She mentions Hijabs and Hattricks, an initiative launched by a Dublin soccer club to show that Muslim women can play football without compromising their female modesty.
“But yes, I would love to see participation in sport become as viable an option for Muslim girls as it is for their brothers and male cousins.”
On the pitch outside, the children are wrapping up festivities for the day by marching, in their club and county colours, under the national flags of Pakistan, Palestine, Mali, Liberia, Ghana, Angola, Kosovo, Ireland and a half a dozen other countries whose colours I fail to recognise. The rain is bucketing down. But the kids stand tall. It’s a moving spectacle.
In the viewing stand, a trio of local TDs, John O’Mahony, Michelle Mulherin and Dara Calleary, are all effusive in their praise for today’s event. Ballyhaunis GAA president Gerard McGarry even suggests the town’s multicultural experience might help guide policy at a national level.
“We’re trying to solve problems here,” McGarry says. “We’re trying to get to know our neighbours better. The immigrants from Pakistan who came here in the 1970s have integrated into the club and into the local community very successfully.
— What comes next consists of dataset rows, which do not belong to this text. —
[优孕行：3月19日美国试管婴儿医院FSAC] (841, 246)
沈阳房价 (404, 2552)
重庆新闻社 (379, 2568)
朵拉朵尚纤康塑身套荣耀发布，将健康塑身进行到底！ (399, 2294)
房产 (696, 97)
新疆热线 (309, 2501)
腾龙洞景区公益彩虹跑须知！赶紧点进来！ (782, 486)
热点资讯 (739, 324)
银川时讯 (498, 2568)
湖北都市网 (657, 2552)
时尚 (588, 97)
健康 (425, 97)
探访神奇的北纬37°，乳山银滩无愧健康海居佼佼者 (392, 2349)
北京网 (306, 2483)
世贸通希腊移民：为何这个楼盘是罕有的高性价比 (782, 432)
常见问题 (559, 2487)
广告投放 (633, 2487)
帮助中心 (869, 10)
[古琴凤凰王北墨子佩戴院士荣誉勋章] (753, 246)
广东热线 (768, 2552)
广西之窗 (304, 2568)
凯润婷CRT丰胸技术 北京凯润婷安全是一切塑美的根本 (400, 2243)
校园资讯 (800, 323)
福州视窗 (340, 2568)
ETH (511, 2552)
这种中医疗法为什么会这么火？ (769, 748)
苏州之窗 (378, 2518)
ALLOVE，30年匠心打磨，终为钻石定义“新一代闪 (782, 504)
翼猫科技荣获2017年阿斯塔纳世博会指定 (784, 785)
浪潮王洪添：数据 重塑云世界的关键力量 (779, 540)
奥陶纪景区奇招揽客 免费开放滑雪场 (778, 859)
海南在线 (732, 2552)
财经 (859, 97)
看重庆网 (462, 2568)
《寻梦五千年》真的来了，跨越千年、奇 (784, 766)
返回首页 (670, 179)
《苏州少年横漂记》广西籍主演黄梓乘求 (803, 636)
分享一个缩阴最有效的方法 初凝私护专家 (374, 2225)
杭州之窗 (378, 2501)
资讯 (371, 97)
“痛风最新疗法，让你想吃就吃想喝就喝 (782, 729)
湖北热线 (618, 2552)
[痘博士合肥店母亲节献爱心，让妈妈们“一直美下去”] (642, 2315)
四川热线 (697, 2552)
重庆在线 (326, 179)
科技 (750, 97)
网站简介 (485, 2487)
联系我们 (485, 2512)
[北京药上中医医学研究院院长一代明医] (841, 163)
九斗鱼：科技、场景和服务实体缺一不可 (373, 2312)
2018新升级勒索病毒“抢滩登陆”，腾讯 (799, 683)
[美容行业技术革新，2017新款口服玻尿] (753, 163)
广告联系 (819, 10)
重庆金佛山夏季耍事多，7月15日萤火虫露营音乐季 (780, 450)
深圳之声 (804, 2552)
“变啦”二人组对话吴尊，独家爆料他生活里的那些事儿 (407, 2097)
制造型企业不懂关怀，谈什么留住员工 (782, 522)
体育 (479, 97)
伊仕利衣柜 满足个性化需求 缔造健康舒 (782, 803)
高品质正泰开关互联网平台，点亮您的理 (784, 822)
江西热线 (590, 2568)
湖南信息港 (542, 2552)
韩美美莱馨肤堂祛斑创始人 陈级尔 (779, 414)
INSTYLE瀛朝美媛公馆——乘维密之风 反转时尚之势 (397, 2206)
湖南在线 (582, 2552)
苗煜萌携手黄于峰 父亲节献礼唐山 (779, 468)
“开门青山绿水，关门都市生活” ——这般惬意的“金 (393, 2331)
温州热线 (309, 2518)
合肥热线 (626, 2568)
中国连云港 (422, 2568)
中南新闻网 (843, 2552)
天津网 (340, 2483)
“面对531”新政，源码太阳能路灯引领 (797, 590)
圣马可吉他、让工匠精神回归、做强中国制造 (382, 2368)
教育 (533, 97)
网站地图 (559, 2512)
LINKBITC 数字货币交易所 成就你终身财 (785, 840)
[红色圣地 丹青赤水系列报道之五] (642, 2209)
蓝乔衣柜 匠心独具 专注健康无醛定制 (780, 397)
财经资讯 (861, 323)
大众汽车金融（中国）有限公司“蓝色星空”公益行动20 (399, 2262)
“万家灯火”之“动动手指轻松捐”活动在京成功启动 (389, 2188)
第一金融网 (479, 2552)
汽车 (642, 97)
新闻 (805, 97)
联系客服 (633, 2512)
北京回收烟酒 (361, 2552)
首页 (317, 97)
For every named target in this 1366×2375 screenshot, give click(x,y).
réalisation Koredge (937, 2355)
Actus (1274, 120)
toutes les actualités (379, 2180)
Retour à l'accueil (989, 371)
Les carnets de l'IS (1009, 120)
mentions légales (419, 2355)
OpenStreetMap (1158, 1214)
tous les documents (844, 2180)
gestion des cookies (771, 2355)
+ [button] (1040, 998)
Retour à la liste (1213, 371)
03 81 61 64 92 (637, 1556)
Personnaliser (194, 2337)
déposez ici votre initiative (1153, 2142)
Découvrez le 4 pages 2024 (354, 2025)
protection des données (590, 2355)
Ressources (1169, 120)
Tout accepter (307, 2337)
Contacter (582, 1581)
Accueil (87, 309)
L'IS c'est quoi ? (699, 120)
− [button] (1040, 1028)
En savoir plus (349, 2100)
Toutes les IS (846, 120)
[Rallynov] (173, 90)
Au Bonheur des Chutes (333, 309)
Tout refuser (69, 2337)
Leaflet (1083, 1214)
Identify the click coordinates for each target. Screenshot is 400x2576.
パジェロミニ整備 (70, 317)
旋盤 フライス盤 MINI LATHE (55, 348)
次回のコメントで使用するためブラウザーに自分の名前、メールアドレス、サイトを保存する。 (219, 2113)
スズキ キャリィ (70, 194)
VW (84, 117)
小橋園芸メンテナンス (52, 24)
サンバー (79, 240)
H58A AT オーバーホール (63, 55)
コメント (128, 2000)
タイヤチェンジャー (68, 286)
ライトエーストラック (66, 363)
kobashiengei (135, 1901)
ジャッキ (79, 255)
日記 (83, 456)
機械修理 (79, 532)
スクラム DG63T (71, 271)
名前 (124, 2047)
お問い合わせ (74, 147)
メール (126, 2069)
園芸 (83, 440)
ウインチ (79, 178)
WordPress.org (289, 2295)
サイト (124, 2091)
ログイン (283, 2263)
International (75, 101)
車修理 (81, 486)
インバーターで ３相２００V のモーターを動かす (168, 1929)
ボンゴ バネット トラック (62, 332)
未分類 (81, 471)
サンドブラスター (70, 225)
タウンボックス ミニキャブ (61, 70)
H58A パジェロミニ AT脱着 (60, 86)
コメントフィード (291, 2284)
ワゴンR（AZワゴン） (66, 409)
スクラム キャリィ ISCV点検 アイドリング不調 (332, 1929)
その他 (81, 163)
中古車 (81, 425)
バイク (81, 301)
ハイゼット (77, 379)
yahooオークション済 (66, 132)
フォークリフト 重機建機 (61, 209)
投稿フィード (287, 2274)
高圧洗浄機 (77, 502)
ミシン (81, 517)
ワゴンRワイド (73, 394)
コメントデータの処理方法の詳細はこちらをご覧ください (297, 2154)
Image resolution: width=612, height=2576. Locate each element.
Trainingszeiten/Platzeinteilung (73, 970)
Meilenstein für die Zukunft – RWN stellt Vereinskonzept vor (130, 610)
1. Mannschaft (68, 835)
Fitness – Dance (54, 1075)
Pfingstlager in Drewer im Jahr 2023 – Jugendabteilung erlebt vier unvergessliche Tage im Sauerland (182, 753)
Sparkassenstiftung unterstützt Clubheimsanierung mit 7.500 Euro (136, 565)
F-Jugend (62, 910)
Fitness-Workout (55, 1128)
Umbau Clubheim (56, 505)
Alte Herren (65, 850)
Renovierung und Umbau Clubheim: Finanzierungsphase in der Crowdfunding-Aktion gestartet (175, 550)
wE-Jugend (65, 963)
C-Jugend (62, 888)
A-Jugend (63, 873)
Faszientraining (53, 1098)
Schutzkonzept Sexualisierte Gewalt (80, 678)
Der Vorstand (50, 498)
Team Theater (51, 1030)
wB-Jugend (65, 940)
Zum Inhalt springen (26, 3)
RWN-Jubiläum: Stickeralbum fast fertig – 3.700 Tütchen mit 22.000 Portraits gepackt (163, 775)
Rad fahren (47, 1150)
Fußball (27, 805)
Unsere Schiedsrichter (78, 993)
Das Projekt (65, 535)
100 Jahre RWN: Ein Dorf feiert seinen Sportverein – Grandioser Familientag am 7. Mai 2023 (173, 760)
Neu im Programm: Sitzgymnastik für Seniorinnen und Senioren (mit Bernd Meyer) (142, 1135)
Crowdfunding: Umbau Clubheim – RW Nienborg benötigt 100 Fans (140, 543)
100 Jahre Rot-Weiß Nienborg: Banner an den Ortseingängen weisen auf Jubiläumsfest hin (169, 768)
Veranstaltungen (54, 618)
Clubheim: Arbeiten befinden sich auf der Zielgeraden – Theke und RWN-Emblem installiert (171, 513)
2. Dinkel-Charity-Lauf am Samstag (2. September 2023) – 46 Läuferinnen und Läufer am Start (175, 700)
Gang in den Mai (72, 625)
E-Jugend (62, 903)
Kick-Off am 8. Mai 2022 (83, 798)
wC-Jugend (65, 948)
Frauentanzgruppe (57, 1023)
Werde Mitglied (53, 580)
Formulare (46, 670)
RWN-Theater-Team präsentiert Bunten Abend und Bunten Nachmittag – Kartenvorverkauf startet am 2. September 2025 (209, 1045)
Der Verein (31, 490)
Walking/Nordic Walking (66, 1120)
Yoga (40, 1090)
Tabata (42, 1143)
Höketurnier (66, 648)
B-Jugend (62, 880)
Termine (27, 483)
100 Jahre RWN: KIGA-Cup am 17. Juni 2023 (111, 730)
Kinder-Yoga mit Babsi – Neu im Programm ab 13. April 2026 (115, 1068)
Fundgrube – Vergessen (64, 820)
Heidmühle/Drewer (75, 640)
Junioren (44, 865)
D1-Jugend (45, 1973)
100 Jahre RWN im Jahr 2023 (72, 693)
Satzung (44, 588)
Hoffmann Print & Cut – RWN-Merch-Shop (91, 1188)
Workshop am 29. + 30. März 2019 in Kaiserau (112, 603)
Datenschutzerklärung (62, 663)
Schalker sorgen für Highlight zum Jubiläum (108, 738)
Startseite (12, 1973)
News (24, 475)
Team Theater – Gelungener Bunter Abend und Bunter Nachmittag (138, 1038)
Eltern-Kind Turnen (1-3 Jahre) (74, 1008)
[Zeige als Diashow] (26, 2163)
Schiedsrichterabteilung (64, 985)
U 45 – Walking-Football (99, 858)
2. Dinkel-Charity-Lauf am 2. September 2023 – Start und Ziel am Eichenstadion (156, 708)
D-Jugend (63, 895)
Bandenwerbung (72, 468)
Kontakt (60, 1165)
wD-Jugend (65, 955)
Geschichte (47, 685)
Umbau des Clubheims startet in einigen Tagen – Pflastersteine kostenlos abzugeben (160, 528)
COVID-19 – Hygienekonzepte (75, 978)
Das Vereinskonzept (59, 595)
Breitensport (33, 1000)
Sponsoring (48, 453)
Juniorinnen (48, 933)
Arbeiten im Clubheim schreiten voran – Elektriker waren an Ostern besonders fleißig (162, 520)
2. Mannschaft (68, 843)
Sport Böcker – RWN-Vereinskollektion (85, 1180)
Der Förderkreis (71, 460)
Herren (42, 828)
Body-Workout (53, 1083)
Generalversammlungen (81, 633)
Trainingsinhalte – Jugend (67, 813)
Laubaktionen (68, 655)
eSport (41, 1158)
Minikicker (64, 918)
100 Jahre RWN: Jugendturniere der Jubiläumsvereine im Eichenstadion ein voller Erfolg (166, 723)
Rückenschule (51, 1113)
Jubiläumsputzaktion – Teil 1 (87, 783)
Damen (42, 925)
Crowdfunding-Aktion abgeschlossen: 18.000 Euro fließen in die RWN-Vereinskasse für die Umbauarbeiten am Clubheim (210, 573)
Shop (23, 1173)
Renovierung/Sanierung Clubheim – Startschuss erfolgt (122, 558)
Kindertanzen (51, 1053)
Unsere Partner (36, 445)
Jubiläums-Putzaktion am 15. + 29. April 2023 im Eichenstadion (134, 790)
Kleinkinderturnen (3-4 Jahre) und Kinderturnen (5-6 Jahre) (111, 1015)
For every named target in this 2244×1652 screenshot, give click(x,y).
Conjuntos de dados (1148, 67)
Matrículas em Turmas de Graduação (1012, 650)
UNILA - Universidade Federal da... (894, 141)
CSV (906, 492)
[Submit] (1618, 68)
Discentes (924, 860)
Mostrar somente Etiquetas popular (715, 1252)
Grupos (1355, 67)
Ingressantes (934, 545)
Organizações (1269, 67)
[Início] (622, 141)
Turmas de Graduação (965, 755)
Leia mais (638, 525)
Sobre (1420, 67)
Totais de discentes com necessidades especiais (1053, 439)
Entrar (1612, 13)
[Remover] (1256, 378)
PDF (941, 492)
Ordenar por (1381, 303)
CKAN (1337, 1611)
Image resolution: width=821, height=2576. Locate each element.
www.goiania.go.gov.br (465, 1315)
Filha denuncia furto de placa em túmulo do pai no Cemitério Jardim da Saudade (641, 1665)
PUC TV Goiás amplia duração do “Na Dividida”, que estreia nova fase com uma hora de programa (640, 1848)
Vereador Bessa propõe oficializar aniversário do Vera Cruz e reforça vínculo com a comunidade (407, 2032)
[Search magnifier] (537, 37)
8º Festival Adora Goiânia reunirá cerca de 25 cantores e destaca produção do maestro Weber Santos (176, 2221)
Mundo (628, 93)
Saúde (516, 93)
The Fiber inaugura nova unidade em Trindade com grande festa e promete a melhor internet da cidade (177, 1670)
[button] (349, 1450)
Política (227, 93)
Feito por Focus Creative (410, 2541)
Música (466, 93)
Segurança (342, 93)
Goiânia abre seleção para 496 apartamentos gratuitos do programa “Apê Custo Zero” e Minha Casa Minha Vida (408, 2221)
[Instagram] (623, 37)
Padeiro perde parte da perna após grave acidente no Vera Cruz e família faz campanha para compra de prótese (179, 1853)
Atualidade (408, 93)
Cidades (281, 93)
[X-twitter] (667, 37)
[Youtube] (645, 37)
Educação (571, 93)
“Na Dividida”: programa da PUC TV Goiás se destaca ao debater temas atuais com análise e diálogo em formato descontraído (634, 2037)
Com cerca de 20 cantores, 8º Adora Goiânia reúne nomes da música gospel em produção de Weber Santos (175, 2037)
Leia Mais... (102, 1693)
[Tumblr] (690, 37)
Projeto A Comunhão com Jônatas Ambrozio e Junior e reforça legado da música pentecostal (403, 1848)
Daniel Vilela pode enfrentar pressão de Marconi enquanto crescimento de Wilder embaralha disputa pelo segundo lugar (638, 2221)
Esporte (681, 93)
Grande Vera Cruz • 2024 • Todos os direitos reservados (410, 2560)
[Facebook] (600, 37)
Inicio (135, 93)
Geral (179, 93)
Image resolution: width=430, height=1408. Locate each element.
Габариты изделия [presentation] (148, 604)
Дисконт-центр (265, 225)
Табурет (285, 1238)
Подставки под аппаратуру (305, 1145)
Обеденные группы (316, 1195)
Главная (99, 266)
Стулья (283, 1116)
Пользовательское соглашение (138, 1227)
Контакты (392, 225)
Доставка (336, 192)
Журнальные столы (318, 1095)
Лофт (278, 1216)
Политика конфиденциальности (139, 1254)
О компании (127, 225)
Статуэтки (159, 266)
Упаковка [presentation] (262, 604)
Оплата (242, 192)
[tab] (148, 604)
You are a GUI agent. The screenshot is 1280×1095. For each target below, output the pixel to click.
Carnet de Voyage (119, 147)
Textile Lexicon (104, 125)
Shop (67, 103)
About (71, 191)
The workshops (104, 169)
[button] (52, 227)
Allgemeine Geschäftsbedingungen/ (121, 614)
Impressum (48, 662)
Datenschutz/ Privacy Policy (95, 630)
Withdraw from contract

They’ve managed to retain their culture while providing us with a lot of very skilful hurlers and footballers.”
“The club is now hoping to continue this integration process with the newer immigrants who’ve arrived. The club could probably survive without these newcomers getting involved. But the community couldn’t.”
Problems still exist in Ballyhaunis, and the fault lines aren’t always where you’d expect. Dr Orla McGarry’s research uncovered latent tensions in the secondary education system between Punjabi-speaking Muslims in the established community and the mostly Urdu-speaking Muslims living in direct provision.
Another native Irish volunteer, whose efforts I compliment today, tells me he’s happy to have helped out. The immigrant children are a delight. “It’s some of those closer to home . . .” – he gestures towards the queue for the barbecue, where boisterous Traveller children have forced their way to the front – “I wouldn’t be quite so enthusiastic about.”
But community relations anywhere are always going to be a work in progress. Ballyhaunis, at least, appears to have set its course in the right direction.
A couple of hours after the crowds disperse here, organiser Darran Conlon tweets a photo of local black, white and Asian children holding up a large “Give Respect, Get Respect” banner.
“Every day is Integration Day in Ballyhaunis GAA,” he writes. “Today we just celebrated it.”